In [1]:
import numpy as np
import tensorflow as tf

from tensorflow.keras import layers as tf_layers

%matplotlib inline
import matplotlib as mpl
from matplotlib import pyplot as plt

from stacked_hourglass import hourglass_block, create_stacked_hourglass_model

In [2]:
WIDTH, HEIGHT = 128, 96
N_KEYPOINTS = 9

# Basic FCN-like model

In [3]:
N_START = 32
N_FILTERS_BLOCK1 = 64
N_FILTERS_BLOCK2 = 128

In [4]:
img_input = tf.keras.Input(shape=(WIDTH, HEIGHT, 3))

x = img_input

# Encoder block 1
x = tf_layers.Conv2D(N_FILTERS_BLOCK1, (3, 3), padding='same', activation='relu')(x)
x = tf_layers.Conv2D(N_FILTERS_BLOCK1, (3, 3), padding='same', activation='relu')(x)
x = tf_layers.MaxPooling2D((2, 2), strides=(2, 2))(x)

# Encoder block 2
x = tf_layers.Conv2D(N_FILTERS_BLOCK2, (3, 3), padding='same', activation='relu')(x)
x = tf_layers.Conv2D(N_FILTERS_BLOCK2, (3, 3), padding='same', activation='relu')(x)
x = tf_layers.MaxPooling2D((2, 2), strides=(2, 2))(x)

# Decoder block 1
x = tf_layers.UpSampling2D((2 ,2))(x)
x = tf_layers.Conv2D(N_FILTERS_BLOCK1, (3, 3), padding='same', activation='relu')(x)
x = tf_layers.Conv2D(N_FILTERS_BLOCK1, (3, 3), padding='same', activation='relu')(x)

# Decoder block 1
x = tf_layers.UpSampling2D((2 ,2))(x)
x = tf_layers.Conv2D(N_START, (3, 3), padding='same', activation='relu')(x)
x = tf_layers.Conv2D(N_START, (3, 3), padding='same', activation='relu')(x)

# output
output = tf_layers.Conv2D(N_KEYPOINTS, (1, 1), activation='softmax')(x)

# model
basic_fcn_model = tf.keras.Model(img_input, output)
basic_fcn_model.summary()

Model: "model"
_________________________________________________________________
Layer (type)                 Output Shape              Param #   
input_1 (InputLayer)         [(None, 128, 96, 3)]      0         
_________________________________________________________________
conv2d (Conv2D)              (None, 128, 96, 64)       1792      
_________________________________________________________________
conv2d_1 (Conv2D)            (None, 128, 96, 64)       36928     
_________________________________________________________________
max_pooling2d (MaxPooling2D) (None, 64, 48, 64)        0         
_________________________________________________________________
conv2d_2 (Conv2D)            (None, 64, 48, 128)       73856     
_________________________________________________________________
conv2d_3 (Conv2D)            (None, 64, 48, 128)       147584    
_________________________________________________________________
max_pooling2d_1 (MaxPooling2 (None, 32, 24, 128)       0     

# Single hourglass

In [5]:
# "simple" variant
# def residual_module(x, n_filters):
#     return tf_layers.Conv2D(n_filters, (3, 3), padding='same', activation='relu')(x)

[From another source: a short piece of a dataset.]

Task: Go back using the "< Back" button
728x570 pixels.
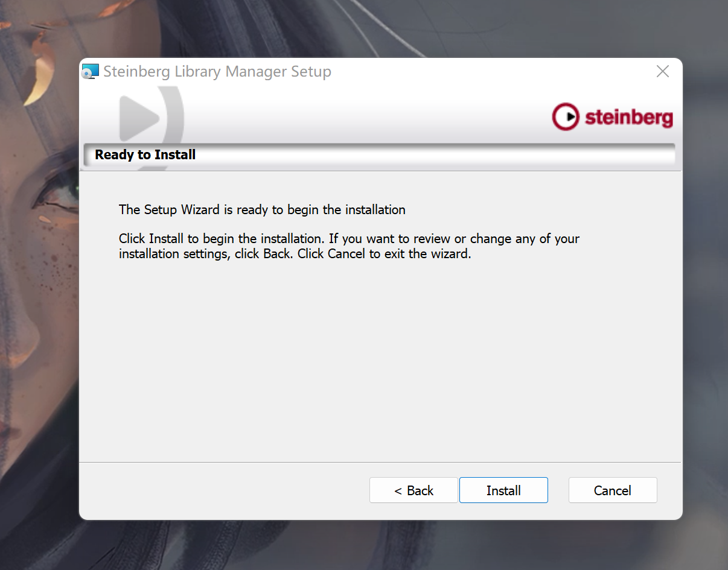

# def residual_module(x, n_filters):
#     skip = tf_layers.Conv2D(n_filters, (1, 1), activation='relu')(x)
    
#     x = tf_layers.Conv2D(n_filters // 2, (1, 1), activation='relu')(x)
#     x = tf_layers.Conv2D(n_filters // 2, (3, 3), padding='same', activation='relu')(x)
#     x = tf_layers.Conv2D(n_filters, (1, 1), activation='relu')(x)
#     x = tf_layers.Add()([skip, x])
    
#     return x

# def hourglass_module(x, n_filters, max_filters=256):
#     if n_filters >= max_filters: # bottleneck
#         x = residual_module(x, n_filters)
#         x = residual_module(x, n_filters // 2)
#     else:                        # left and right half blocks
#         x = residual_module(x, n_filters)
#         skip = x
#         x = tf_layers.MaxPooling2D((2, 2), strides=(2, 2))(x)
        
#         x = hourglass_module(x, n_filters * 2, max_filters)
        
#         x = tf_layers.UpSampling2D((2, 2))(x)
#         x = tf_layers.Add()([skip, x])
#         x = residual_module(x, n_filters // 2)
        
#     return x

In [6]:
img_input = tf.keras.Input(shape=(WIDTH, HEIGHT, 3))
x = tf_layers.Conv2D(32, (3, 3), padding='same', activation='relu')(img_input)
x = hourglass_block(x, 64, 256, mode='simple')
output = tf_layers.Conv2D(N_KEYPOINTS, (1, 1), activation='softmax')(x)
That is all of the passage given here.